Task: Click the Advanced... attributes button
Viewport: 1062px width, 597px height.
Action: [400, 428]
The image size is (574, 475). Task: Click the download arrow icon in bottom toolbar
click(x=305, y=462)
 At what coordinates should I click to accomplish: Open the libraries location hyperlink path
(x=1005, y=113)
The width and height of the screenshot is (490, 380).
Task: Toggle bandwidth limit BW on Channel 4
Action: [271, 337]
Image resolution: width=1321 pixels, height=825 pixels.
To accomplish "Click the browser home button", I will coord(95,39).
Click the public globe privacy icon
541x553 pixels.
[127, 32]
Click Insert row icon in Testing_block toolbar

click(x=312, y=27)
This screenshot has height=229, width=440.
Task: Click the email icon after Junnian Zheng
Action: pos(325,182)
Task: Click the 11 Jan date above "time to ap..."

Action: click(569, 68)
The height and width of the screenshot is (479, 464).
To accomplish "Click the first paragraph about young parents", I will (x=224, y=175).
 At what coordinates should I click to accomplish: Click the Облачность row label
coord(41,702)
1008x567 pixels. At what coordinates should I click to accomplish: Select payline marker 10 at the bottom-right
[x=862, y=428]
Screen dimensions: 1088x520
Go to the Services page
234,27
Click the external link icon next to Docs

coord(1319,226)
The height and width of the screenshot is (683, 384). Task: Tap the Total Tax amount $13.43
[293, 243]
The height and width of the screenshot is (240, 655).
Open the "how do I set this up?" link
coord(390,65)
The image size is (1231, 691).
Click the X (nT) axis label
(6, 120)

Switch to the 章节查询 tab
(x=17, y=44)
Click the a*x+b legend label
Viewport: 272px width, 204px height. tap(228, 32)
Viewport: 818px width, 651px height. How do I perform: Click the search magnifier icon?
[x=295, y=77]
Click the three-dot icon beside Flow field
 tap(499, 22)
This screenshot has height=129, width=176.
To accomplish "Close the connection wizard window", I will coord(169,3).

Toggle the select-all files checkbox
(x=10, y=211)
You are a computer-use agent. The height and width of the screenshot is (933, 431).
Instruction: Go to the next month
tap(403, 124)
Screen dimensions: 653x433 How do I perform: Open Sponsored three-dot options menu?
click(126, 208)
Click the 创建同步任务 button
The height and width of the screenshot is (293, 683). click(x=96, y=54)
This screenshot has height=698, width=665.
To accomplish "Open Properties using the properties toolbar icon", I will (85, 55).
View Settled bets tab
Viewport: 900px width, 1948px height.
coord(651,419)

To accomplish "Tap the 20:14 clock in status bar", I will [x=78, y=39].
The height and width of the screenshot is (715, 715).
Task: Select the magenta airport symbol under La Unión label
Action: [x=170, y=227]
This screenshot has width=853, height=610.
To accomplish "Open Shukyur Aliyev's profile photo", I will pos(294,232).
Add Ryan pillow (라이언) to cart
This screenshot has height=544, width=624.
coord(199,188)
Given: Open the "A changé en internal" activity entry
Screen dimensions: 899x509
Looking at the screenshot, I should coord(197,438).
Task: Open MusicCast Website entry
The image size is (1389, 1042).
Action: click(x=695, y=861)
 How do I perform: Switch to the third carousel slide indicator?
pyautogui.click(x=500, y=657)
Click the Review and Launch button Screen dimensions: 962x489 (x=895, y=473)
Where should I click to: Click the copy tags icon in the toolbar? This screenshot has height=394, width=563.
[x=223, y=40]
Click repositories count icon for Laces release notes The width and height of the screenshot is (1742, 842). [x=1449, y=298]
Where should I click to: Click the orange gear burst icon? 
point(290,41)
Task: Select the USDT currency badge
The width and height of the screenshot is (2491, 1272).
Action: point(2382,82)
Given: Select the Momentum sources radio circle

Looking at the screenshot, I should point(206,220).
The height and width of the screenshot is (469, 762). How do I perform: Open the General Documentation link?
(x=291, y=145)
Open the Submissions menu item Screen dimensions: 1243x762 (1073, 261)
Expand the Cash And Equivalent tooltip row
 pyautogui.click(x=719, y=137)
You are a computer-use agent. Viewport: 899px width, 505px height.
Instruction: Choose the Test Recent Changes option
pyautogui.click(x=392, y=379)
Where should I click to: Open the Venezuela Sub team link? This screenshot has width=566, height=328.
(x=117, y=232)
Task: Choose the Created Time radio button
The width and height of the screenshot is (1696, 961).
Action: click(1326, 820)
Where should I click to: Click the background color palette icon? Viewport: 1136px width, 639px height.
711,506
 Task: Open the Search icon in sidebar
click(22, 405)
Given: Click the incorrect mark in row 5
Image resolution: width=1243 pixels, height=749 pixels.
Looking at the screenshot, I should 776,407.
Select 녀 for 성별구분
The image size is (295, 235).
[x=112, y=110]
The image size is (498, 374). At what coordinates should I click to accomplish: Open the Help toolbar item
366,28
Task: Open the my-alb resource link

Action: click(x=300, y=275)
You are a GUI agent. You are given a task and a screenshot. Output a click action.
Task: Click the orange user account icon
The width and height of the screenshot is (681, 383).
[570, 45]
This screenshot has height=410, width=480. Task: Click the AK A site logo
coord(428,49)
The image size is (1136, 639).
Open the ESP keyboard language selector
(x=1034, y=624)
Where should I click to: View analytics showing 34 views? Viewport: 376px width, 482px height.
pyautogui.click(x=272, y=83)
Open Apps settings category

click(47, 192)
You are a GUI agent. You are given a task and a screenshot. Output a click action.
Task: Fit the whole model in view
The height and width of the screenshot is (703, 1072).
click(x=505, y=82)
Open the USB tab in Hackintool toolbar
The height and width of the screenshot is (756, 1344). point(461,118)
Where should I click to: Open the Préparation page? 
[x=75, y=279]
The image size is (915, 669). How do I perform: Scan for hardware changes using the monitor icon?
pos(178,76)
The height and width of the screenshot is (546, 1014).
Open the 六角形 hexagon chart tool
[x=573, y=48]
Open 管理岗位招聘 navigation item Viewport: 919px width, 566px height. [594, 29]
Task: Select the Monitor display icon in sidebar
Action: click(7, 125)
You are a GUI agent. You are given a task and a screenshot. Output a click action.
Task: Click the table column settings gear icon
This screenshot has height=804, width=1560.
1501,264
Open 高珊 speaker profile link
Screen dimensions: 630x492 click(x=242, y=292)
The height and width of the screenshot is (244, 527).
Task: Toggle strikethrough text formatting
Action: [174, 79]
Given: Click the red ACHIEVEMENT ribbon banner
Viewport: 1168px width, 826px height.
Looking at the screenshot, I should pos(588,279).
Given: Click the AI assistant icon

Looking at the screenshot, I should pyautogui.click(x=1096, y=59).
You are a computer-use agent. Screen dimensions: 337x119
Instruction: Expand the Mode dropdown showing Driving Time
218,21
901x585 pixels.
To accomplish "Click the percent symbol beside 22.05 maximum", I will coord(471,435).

○ ○ ○ ○ ○

#### [Objective]
Copy out the data above line for line, without changing anything.

#### [Full answer]
Task: Click the Advanced... attributes button
Viewport: 1062px width, 597px height.
Action: [400, 428]
The image size is (574, 475). Task: Click the download arrow icon in bottom toolbar
click(x=305, y=462)
 At what coordinates should I click to accomplish: Open the libraries location hyperlink path
(x=1005, y=113)
The width and height of the screenshot is (490, 380).
Task: Toggle bandwidth limit BW on Channel 4
Action: [271, 337]
Image resolution: width=1321 pixels, height=825 pixels.
To accomplish "Click the browser home button", I will coord(95,39).
Click the public globe privacy icon
541x553 pixels.
[127, 32]
Click Insert row icon in Testing_block toolbar

click(x=312, y=27)
This screenshot has height=229, width=440.
Task: Click the email icon after Junnian Zheng
Action: pos(325,182)
Task: Click the 11 Jan date above "time to ap..."

Action: click(569, 68)
The height and width of the screenshot is (479, 464).
To accomplish "Click the first paragraph about young parents", I will (x=224, y=175).
 At what coordinates should I click to accomplish: Click the Облачность row label
coord(41,702)
1008x567 pixels. At what coordinates should I click to accomplish: Select payline marker 10 at the bottom-right
[x=862, y=428]
Screen dimensions: 1088x520
Go to the Services page
234,27
Click the external link icon next to Docs

coord(1319,226)
The height and width of the screenshot is (683, 384). Task: Tap the Total Tax amount $13.43
[293, 243]
The height and width of the screenshot is (240, 655).
Open the "how do I set this up?" link
coord(390,65)
The image size is (1231, 691).
Click the X (nT) axis label
(6, 120)

Switch to the 章节查询 tab
(x=17, y=44)
Click the a*x+b legend label
Viewport: 272px width, 204px height. tap(228, 32)
Viewport: 818px width, 651px height. How do I perform: Click the search magnifier icon?
[x=295, y=77]
Click the three-dot icon beside Flow field
 tap(499, 22)
This screenshot has height=129, width=176.
To accomplish "Close the connection wizard window", I will coord(169,3).

Toggle the select-all files checkbox
(x=10, y=211)
You are a computer-use agent. The height and width of the screenshot is (933, 431).
Instruction: Go to the next month
tap(403, 124)
Screen dimensions: 653x433 How do I perform: Open Sponsored three-dot options menu?
click(126, 208)
Click the 创建同步任务 button
The height and width of the screenshot is (293, 683). click(x=96, y=54)
This screenshot has height=698, width=665.
To accomplish "Open Properties using the properties toolbar icon", I will (85, 55).
View Settled bets tab
Viewport: 900px width, 1948px height.
coord(651,419)

To accomplish "Tap the 20:14 clock in status bar", I will [x=78, y=39].
The height and width of the screenshot is (715, 715).
Task: Select the magenta airport symbol under La Unión label
Action: [x=170, y=227]
This screenshot has width=853, height=610.
To accomplish "Open Shukyur Aliyev's profile photo", I will pos(294,232).
Add Ryan pillow (라이언) to cart
This screenshot has height=544, width=624.
coord(199,188)
Given: Open the "A changé en internal" activity entry
Screen dimensions: 899x509
Looking at the screenshot, I should coord(197,438).
Task: Open MusicCast Website entry
The image size is (1389, 1042).
Action: click(x=695, y=861)
 How do I perform: Switch to the third carousel slide indicator?
pyautogui.click(x=500, y=657)
Click the Review and Launch button Screen dimensions: 962x489 (x=895, y=473)
Where should I click to: Click the copy tags icon in the toolbar? This screenshot has height=394, width=563.
[x=223, y=40]
Click repositories count icon for Laces release notes The width and height of the screenshot is (1742, 842). [x=1449, y=298]
Where should I click to: Click the orange gear burst icon? 
point(290,41)
Task: Select the USDT currency badge
The width and height of the screenshot is (2491, 1272).
Action: point(2382,82)
Given: Select the Momentum sources radio circle

Looking at the screenshot, I should point(206,220).
The height and width of the screenshot is (469, 762). How do I perform: Open the General Documentation link?
(x=291, y=145)
Open the Submissions menu item Screen dimensions: 1243x762 (1073, 261)
Expand the Cash And Equivalent tooltip row
 pyautogui.click(x=719, y=137)
You are a computer-use agent. Viewport: 899px width, 505px height.
Instruction: Choose the Test Recent Changes option
pyautogui.click(x=392, y=379)
Where should I click to: Open the Venezuela Sub team link? This screenshot has width=566, height=328.
(x=117, y=232)
Task: Choose the Created Time radio button
The width and height of the screenshot is (1696, 961).
Action: click(1326, 820)
Where should I click to: Click the background color palette icon? Viewport: 1136px width, 639px height.
711,506
 Task: Open the Search icon in sidebar
click(22, 405)
Given: Click the incorrect mark in row 5
Image resolution: width=1243 pixels, height=749 pixels.
Looking at the screenshot, I should 776,407.
Select 녀 for 성별구분
The image size is (295, 235).
[x=112, y=110]
The image size is (498, 374). At what coordinates should I click to accomplish: Open the Help toolbar item
366,28
Task: Open the my-alb resource link

Action: click(x=300, y=275)
You are a GUI agent. You are given a task and a screenshot. Output a click action.
Task: Click the orange user account icon
The width and height of the screenshot is (681, 383).
[570, 45]
This screenshot has height=410, width=480. Task: Click the AK A site logo
coord(428,49)
The image size is (1136, 639).
Open the ESP keyboard language selector
(x=1034, y=624)
Where should I click to: View analytics showing 34 views? Viewport: 376px width, 482px height.
pyautogui.click(x=272, y=83)
Open Apps settings category

click(47, 192)
You are a GUI agent. You are given a task and a screenshot. Output a click action.
Task: Fit the whole model in view
The height and width of the screenshot is (703, 1072).
click(x=505, y=82)
Open the USB tab in Hackintool toolbar
The height and width of the screenshot is (756, 1344). point(461,118)
Where should I click to: Open the Préparation page? 
[x=75, y=279]
The image size is (915, 669). How do I perform: Scan for hardware changes using the monitor icon?
pos(178,76)
The height and width of the screenshot is (546, 1014).
Open the 六角形 hexagon chart tool
[x=573, y=48]
Open 管理岗位招聘 navigation item Viewport: 919px width, 566px height. [594, 29]
Task: Select the Monitor display icon in sidebar
Action: click(7, 125)
You are a GUI agent. You are given a task and a screenshot. Output a click action.
Task: Click the table column settings gear icon
This screenshot has height=804, width=1560.
1501,264
Open 高珊 speaker profile link
Screen dimensions: 630x492 click(x=242, y=292)
The height and width of the screenshot is (244, 527).
Task: Toggle strikethrough text formatting
Action: [174, 79]
Given: Click the red ACHIEVEMENT ribbon banner
Viewport: 1168px width, 826px height.
Looking at the screenshot, I should pos(588,279).
Given: Click the AI assistant icon

Looking at the screenshot, I should pyautogui.click(x=1096, y=59).
You are a computer-use agent. Screen dimensions: 337x119
Instruction: Expand the Mode dropdown showing Driving Time
218,21
901x585 pixels.
To accomplish "Click the percent symbol beside 22.05 maximum", I will coord(471,435).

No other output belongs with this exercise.